Work item: No pictures in the copy. Write out the listing below exactly.

Entries provided:
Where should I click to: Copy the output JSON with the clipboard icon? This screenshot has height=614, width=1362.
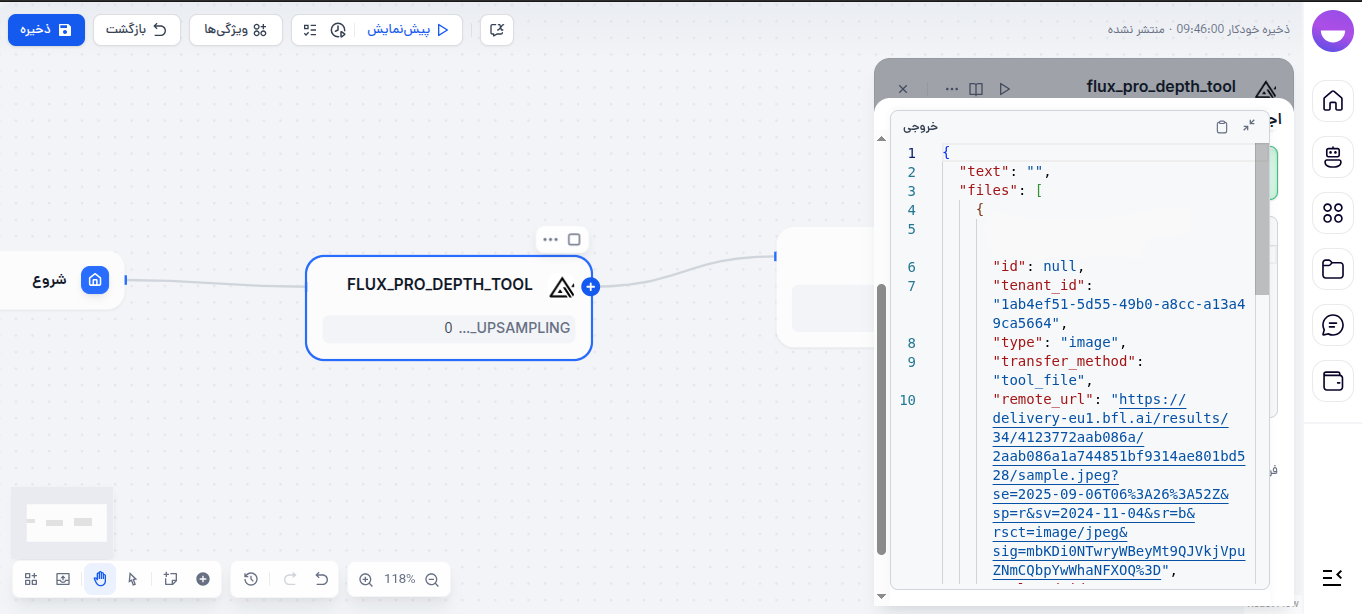click(1222, 126)
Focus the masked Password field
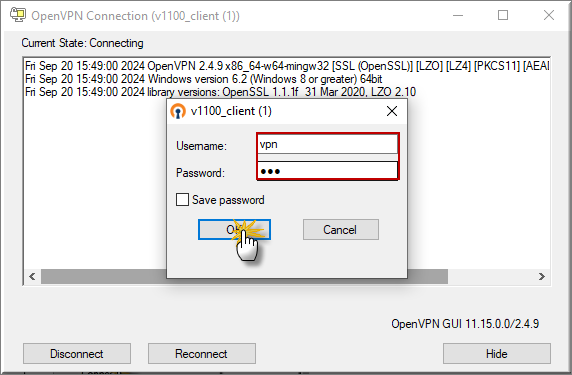The width and height of the screenshot is (572, 375). pos(328,171)
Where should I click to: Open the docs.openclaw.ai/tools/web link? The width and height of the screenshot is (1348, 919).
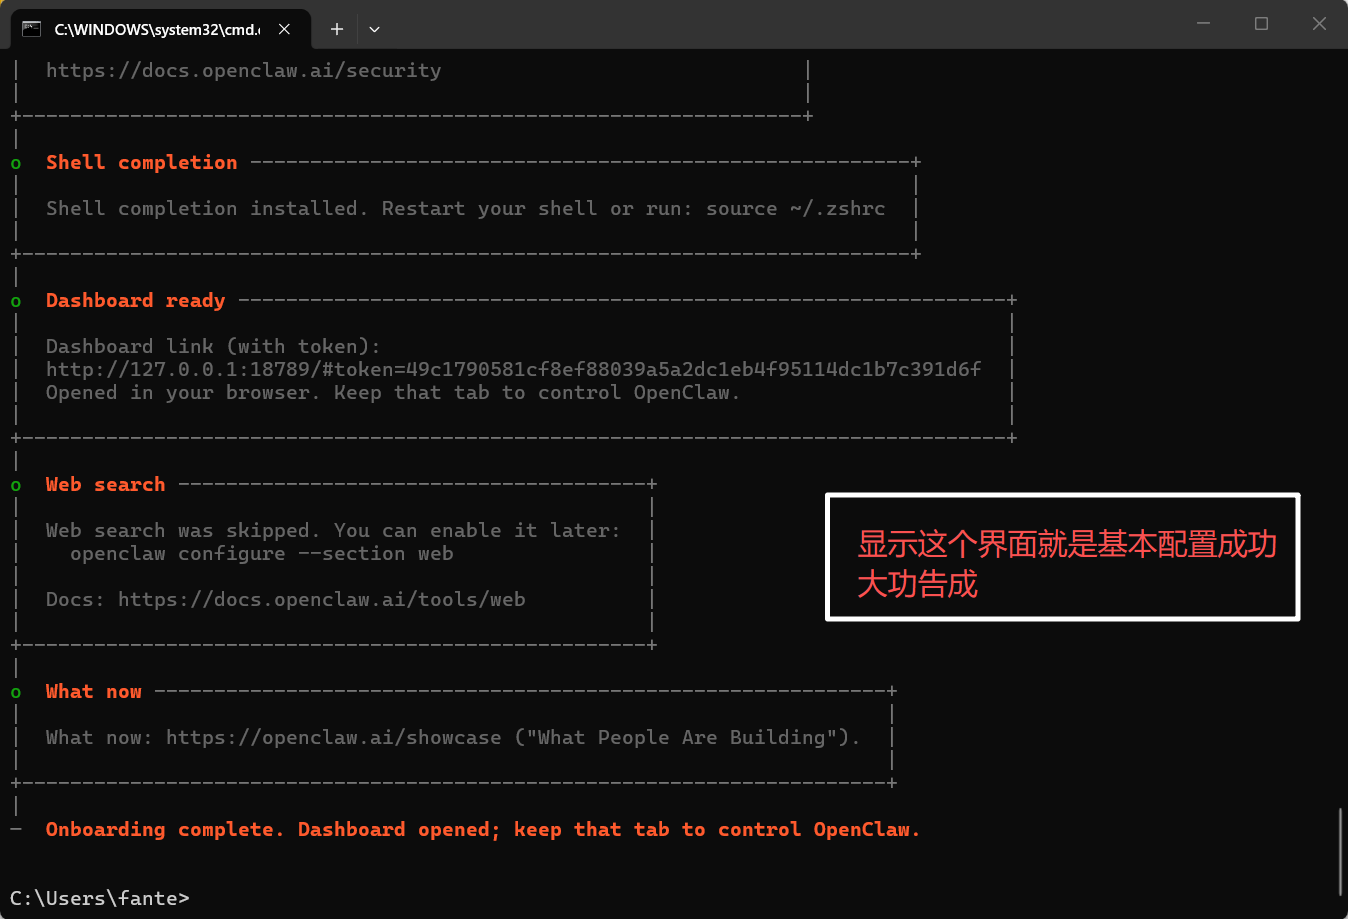click(321, 599)
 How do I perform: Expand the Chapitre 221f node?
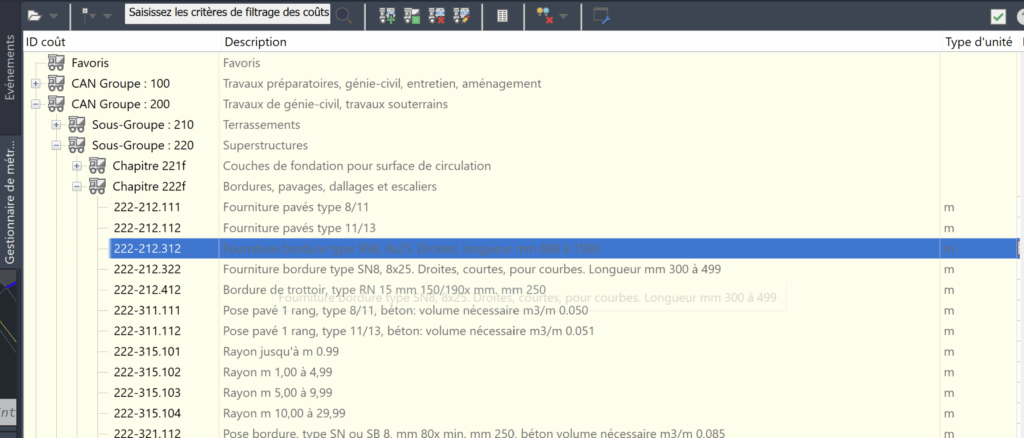click(77, 166)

Task answer:
Where should I click to: Copy the output JSON with the clipboard icon? This screenshot has height=614, width=1362.
click(1222, 126)
Focus the masked Password field
The width and height of the screenshot is (572, 375). pos(328,171)
Where should I click to: Open the docs.openclaw.ai/tools/web link? The width and height of the screenshot is (1348, 919).
click(321, 599)
 How do I perform: Expand the Chapitre 221f node?
click(77, 166)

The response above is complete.